[Excerpts from a dataset]
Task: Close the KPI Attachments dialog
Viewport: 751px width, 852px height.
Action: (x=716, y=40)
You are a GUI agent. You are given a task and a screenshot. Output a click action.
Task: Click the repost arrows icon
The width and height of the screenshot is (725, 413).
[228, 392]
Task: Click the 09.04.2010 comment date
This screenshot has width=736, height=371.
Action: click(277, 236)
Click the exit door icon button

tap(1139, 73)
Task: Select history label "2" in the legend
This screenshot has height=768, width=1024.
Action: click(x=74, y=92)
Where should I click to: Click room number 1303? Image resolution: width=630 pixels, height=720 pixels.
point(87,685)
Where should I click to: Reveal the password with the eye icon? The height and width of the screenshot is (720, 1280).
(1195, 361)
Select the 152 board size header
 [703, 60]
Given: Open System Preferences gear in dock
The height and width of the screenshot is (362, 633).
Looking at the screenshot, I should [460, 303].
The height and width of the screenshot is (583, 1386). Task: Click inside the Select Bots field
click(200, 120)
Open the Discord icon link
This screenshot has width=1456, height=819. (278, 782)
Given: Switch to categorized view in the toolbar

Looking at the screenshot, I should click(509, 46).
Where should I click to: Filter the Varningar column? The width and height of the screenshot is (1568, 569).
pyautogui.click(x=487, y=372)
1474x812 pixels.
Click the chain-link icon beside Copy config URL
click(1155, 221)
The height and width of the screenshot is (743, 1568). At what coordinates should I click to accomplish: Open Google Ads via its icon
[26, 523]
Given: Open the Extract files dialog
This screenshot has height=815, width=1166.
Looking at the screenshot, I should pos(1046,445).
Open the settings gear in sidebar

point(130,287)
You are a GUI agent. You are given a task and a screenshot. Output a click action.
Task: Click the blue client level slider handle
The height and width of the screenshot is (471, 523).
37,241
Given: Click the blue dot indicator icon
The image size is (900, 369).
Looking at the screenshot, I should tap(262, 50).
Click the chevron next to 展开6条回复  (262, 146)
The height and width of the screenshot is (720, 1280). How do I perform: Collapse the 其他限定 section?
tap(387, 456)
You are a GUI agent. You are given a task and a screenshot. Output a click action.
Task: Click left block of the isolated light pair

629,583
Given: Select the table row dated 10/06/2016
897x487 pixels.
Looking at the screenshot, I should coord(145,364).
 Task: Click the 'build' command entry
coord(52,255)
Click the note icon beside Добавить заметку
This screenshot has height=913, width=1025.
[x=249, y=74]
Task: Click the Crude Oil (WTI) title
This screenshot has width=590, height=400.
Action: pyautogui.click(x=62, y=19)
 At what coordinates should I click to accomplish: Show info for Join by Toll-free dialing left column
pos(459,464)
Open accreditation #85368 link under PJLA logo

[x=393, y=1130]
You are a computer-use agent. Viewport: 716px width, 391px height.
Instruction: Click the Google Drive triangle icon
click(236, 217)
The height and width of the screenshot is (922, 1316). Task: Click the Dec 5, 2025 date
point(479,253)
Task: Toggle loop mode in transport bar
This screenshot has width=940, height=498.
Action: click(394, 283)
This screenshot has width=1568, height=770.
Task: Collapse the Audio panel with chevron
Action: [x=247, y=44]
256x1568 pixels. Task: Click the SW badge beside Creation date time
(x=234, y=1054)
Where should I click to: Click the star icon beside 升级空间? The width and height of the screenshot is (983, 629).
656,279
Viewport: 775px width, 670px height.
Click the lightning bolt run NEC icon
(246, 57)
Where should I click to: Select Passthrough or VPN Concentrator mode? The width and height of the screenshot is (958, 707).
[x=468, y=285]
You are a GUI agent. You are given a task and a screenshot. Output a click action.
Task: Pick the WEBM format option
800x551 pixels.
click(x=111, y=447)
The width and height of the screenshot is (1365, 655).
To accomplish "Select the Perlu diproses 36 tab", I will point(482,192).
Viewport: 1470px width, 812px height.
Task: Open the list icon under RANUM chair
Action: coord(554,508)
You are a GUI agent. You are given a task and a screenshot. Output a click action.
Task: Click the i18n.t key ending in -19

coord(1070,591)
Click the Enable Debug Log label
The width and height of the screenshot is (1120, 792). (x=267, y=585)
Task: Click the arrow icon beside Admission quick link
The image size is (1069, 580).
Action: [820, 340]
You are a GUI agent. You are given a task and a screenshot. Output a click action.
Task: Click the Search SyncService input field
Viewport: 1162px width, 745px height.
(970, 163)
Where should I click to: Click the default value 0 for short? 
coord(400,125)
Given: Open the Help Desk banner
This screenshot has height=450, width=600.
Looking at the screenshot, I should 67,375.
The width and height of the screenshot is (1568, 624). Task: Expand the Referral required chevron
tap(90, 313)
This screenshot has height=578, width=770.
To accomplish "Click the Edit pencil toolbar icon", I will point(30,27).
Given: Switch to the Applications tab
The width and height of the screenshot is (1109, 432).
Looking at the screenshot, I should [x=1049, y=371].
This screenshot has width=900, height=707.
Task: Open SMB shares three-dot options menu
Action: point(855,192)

## Problem statement
I'd like an exact copy of the lines above, from the very first one through the line that contains "Click the chevron", with nothing else added.

## Result of the task
Task: Close the KPI Attachments dialog
Viewport: 751px width, 852px height.
Action: (x=716, y=40)
You are a GUI agent. You are given a task and a screenshot. Output a click action.
Task: Click the repost arrows icon
The width and height of the screenshot is (725, 413).
[228, 392]
Task: Click the 09.04.2010 comment date
This screenshot has width=736, height=371.
Action: click(277, 236)
Click the exit door icon button

tap(1139, 73)
Task: Select history label "2" in the legend
This screenshot has height=768, width=1024.
Action: click(x=74, y=92)
Where should I click to: Click room number 1303? Image resolution: width=630 pixels, height=720 pixels.
point(87,685)
Where should I click to: Reveal the password with the eye icon? The height and width of the screenshot is (720, 1280).
(1195, 361)
Select the 152 board size header
 [703, 60]
Given: Open System Preferences gear in dock
The height and width of the screenshot is (362, 633).
Looking at the screenshot, I should [460, 303].
The height and width of the screenshot is (583, 1386). Task: Click inside the Select Bots field
click(200, 120)
Open the Discord icon link
This screenshot has width=1456, height=819. (278, 782)
Given: Switch to categorized view in the toolbar

Looking at the screenshot, I should click(509, 46).
Where should I click to: Filter the Varningar column? The width and height of the screenshot is (1568, 569).
pyautogui.click(x=487, y=372)
1474x812 pixels.
Click the chain-link icon beside Copy config URL
click(1155, 221)
The height and width of the screenshot is (743, 1568). At what coordinates should I click to accomplish: Open Google Ads via its icon
[26, 523]
Given: Open the Extract files dialog
This screenshot has height=815, width=1166.
Looking at the screenshot, I should pos(1046,445).
Open the settings gear in sidebar

point(130,287)
You are a GUI agent. You are given a task and a screenshot. Output a click action.
Task: Click the blue client level slider handle
The height and width of the screenshot is (471, 523).
37,241
Given: Click the blue dot indicator icon
The image size is (900, 369).
Looking at the screenshot, I should tap(262, 50).
Click the chevron next to 展开6条回复  (262, 146)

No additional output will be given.